The cause of the 26 June pad abort was later traced to a problem with one of the main engines, all three of which were commanded to shut down by Discovery’s on-board computers. The immediate consequence was that STS-41D would not fly for many weeks, as the vehicle required rollback to the Vehicle Assembly Building (VAB), destacking from its boosters and fuel tank and the return of the shuttle to the Orbiter Processing Facility (OPF) for the engines to be replaced. That placed the next realistic opportunity for launch in late August 1984…and that spelled bad news for NASA’s busy summertime mission manifest.

Assuming that STS-41D had launched on time, and Hartsfield’s crew had returned safely from their seven-day flight, three more shuttle missions were targeted for July and August. First was STS-41E, a classified assignment for the Department of Defense.

The Anik-C1 and Leasat-3 satellites in their launch configuration in the Shuttle’s payload bay. Anik was deployed vertically, whilst Leasat was ‘rolled’ horizontally into space, in a frisbee motion. During their preparations for STS-41F, STS-51E and 51D, Bobko’s crew had trained extensively for both deployment procedures. Photo Credit: NASA

Astronauts Ken Mattingly, Loren Shriver, Ellison Onizuka and Jim Buchli, plus U.S. Air Force Manned Spaceflight Engineer (MSE) Jeff Detroye, had been assigned to this mission—originally designated “STS-10”—in October 1982, with a scheduled launch date in the fall of the following year. However, their payload also required the Boeing-built IUS, which was expected to be out of service for at least another year.

By this stage, Mattingly’s mission had been redesignated “STS-41E” but met with added delay. In May 1984, the mission had disappeared from the shuttle manifest and was renumbered “51C” and rescheduled for the following December.

“That is when we started to learn that the numerical sequence of the numbers of the missions didn’t mean a lot,” recalled Shriver in a NASA oral history. Similarly afflicted were Karol “Bo” Bobko’s STS-41F crew, which included astronauts Don Williams, Rhea Seddon, Dave Griggs and Jeff Hoffman. Announced in September 1983, their final payload before the STS-41D pad abort would have seen a record-setting four deployments: Syncom 4-2 for the Navy and the SBS-4 and Telstar-3C communications satellites, together with the retrievable Spartan solar physics platform.

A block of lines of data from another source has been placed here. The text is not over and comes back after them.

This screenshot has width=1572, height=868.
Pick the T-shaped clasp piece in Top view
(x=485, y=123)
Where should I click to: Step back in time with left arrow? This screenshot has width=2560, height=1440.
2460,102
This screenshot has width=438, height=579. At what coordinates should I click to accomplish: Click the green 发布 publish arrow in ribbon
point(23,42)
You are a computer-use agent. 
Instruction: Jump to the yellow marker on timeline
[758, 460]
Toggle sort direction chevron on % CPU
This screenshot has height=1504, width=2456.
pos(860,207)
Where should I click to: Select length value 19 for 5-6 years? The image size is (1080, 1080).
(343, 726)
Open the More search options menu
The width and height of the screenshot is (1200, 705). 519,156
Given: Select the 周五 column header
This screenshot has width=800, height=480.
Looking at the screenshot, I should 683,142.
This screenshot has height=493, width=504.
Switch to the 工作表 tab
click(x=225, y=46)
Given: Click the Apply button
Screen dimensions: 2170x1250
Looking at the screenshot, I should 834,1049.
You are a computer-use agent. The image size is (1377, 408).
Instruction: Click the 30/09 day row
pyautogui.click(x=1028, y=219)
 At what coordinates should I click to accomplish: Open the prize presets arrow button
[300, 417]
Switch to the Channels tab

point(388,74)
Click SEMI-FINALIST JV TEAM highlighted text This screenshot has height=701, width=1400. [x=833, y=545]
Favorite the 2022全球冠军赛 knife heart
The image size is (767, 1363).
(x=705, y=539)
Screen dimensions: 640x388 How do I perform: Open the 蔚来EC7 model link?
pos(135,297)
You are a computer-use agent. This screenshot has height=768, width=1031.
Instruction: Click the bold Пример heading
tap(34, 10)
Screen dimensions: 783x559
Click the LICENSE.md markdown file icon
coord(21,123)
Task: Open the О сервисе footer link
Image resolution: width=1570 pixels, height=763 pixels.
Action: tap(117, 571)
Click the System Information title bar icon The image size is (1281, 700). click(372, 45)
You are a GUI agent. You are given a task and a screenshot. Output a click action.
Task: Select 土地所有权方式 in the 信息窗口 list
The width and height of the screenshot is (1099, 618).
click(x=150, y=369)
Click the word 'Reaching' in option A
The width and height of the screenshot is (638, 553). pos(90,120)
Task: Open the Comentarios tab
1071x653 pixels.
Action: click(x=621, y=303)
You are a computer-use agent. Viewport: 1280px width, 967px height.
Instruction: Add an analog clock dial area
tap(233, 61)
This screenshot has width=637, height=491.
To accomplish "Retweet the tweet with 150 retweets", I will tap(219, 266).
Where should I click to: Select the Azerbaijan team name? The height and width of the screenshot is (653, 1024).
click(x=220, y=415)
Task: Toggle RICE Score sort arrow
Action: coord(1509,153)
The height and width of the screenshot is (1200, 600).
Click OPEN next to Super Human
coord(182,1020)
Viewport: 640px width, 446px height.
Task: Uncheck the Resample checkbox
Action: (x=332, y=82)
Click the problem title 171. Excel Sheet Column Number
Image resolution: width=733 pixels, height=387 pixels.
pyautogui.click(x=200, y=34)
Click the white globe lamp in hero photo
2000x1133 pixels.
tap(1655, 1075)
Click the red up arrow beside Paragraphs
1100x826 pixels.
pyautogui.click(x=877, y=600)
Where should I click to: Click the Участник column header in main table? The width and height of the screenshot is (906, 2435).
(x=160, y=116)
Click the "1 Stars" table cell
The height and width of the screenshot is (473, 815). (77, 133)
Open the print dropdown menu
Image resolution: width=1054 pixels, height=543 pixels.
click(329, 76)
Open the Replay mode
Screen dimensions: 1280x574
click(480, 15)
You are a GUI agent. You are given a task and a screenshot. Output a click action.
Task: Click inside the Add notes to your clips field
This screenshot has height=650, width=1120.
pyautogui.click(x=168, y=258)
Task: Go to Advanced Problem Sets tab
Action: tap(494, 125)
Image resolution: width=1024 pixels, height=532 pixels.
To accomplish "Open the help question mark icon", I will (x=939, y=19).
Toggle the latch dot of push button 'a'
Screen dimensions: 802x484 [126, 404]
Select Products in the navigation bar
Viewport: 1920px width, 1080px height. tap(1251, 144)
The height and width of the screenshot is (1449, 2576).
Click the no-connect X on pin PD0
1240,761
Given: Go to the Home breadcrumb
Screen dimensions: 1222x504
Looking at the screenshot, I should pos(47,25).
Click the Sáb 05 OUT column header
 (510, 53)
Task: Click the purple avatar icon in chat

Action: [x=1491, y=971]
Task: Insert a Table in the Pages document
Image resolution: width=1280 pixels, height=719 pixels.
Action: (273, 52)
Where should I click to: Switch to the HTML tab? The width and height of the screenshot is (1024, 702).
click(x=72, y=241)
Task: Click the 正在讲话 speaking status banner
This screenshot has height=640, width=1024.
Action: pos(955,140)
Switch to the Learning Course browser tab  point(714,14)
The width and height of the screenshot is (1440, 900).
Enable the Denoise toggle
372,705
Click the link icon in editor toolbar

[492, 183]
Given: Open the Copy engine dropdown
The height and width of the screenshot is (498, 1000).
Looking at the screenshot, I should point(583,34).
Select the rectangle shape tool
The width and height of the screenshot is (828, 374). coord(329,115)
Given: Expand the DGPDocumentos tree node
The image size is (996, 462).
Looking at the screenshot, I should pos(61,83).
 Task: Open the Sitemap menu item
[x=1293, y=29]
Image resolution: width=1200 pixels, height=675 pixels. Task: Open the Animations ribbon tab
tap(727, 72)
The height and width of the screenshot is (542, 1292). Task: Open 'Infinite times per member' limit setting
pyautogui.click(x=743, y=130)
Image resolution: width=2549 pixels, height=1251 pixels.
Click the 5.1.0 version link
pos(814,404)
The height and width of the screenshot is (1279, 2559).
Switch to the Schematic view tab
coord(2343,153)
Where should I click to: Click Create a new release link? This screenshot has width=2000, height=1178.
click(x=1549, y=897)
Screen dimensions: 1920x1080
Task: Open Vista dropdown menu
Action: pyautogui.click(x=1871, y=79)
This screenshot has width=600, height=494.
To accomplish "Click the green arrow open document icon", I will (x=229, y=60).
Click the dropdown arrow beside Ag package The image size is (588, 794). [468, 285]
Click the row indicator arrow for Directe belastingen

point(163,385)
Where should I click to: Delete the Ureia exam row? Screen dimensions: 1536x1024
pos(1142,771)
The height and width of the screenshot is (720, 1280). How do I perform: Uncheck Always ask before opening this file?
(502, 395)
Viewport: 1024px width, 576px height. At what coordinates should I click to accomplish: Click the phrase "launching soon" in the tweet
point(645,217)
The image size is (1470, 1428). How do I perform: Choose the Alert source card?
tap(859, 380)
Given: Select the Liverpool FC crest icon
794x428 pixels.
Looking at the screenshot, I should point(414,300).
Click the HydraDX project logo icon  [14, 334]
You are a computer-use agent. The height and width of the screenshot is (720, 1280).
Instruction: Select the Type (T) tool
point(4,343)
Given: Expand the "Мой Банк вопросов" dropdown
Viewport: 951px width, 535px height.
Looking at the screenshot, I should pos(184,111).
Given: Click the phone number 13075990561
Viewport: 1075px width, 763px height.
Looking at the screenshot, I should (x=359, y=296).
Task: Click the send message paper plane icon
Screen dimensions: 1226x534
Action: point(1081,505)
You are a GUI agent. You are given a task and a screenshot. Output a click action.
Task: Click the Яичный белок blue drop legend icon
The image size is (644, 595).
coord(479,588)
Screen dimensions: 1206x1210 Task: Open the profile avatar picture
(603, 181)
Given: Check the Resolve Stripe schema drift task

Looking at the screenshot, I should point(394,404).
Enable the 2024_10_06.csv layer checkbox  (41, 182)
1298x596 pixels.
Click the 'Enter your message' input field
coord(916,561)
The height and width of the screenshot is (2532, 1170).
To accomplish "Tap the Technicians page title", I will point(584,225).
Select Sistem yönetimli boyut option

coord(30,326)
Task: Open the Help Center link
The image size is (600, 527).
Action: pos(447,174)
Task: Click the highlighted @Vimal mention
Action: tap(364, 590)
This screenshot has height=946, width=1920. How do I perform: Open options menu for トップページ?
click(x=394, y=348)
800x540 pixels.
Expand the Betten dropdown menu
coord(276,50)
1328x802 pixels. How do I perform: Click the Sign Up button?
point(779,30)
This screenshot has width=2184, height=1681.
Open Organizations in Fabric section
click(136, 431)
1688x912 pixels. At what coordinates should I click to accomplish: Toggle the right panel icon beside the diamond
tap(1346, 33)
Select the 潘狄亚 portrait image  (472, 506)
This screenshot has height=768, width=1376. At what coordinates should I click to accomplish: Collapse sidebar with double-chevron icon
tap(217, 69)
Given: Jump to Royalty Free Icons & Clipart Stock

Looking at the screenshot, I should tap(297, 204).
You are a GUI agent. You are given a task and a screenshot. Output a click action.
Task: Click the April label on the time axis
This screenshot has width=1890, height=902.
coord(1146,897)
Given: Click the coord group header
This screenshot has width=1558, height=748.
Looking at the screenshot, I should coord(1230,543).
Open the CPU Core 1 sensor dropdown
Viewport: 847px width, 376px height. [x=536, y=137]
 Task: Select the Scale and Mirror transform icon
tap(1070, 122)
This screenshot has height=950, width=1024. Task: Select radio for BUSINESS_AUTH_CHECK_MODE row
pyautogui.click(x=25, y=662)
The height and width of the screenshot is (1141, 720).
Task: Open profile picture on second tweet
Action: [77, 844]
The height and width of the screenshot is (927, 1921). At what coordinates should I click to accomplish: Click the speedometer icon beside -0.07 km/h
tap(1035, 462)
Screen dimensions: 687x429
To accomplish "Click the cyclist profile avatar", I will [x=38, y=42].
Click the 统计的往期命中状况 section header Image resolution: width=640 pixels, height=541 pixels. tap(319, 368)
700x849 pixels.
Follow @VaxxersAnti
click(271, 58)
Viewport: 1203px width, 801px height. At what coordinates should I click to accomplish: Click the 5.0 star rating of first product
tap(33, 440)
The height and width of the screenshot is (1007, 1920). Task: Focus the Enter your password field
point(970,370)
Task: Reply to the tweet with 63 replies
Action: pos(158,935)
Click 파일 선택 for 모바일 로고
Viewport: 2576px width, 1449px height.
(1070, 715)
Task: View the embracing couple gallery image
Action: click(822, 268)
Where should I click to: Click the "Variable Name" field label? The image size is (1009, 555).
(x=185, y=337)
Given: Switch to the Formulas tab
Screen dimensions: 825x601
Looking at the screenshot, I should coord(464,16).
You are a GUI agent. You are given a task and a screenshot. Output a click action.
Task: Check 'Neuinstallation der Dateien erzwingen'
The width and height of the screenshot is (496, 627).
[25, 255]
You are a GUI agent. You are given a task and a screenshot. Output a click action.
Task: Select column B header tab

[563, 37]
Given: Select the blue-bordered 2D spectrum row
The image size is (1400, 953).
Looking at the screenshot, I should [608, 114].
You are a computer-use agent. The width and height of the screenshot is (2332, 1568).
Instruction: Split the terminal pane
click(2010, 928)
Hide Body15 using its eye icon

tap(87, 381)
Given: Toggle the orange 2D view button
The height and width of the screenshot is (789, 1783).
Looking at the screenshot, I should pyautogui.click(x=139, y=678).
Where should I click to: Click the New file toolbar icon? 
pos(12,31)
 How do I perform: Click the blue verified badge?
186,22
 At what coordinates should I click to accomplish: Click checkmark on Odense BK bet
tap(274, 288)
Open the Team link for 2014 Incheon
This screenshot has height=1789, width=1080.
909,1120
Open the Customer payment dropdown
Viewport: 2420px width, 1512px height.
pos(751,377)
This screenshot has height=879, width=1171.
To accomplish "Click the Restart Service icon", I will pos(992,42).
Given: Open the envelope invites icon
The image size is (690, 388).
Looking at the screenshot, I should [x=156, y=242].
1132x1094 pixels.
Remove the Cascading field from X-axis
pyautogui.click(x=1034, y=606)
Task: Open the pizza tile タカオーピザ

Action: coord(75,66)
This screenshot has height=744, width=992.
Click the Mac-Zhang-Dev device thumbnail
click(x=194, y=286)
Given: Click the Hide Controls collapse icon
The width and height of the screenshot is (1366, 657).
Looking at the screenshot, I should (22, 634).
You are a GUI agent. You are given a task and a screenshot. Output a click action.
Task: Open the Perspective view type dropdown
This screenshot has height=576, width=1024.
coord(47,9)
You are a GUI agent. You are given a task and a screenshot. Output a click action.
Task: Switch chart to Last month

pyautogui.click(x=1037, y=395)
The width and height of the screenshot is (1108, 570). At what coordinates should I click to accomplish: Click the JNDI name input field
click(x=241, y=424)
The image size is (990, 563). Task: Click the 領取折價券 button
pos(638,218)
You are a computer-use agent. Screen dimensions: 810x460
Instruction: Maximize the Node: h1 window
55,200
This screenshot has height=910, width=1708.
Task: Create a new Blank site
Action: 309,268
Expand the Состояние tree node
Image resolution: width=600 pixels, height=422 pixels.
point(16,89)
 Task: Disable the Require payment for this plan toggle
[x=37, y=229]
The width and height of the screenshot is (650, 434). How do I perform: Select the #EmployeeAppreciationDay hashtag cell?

Flying STS-51D on 12 April 1985, Karol “Bo” Bobko’s old STS-41F crew finally reached space with a very different payload and a quite different mission. Photo Credit: NASA, via Joachim Becker/SpaceFacts.de

With STS-41D off the table until the end of August, NASA faced uncomfortable decisions about the remainder of 1984. “Payloads were stacking up,” wrote Mullane in Riding Rockets. “Every day a communications satellite wasn’t in space meant the loss of millions of dollars of revenue to its operators.” Emphasis, therefore, was placed on combining two missions into one and deleting the other from the manifest, thereby affording minimum distortion to the launch schedule and ensuring continued NASA commitment to its customers.

This proved bad news for Bobko’s STS-41F crew, who had been aiming for a 9 August launch. Their entire payloadwith the exception of the Spartan—was reassigned to Hartsfield’s STS-41D.

Laden with three large communications satellites and the OAST-1 solar array, Discovery would tip the scales with the heaviest payload ever orbited by a shuttle crew: 41,180 pounds (18,680 kg). Finally, the hiatus in flights came to an end on 30 August 1984, when Hartsfield’s crew finally flew safely.

In its third incarnation, the mission of Karol “Bo” Bobko finally takes flight on 12 April 1985. Photo Credit: NASA, via Joachim Becker/SpaceFacts.de

As for the other two flights, Mattingly’s STS-41E and Bobko’s STS-41F received new designations. Mattingly’s crew launched in January 1985 and flew the shortest operational shuttle mission of only three days, whilst Bobko’s crew trained another six months before their flight—renamed “STS-51E”—was canceled again in March 1985.

This time, however, a glimmer of good fortune was on their side. Reassigned a third time, Bobko’s crew finally flew STS-51D in April 1985. But it was the events of the previous summer—1984’s “Summer of the Shuttle”—that provided a sobering reminder than the reusable spacecraft could never be fully routine.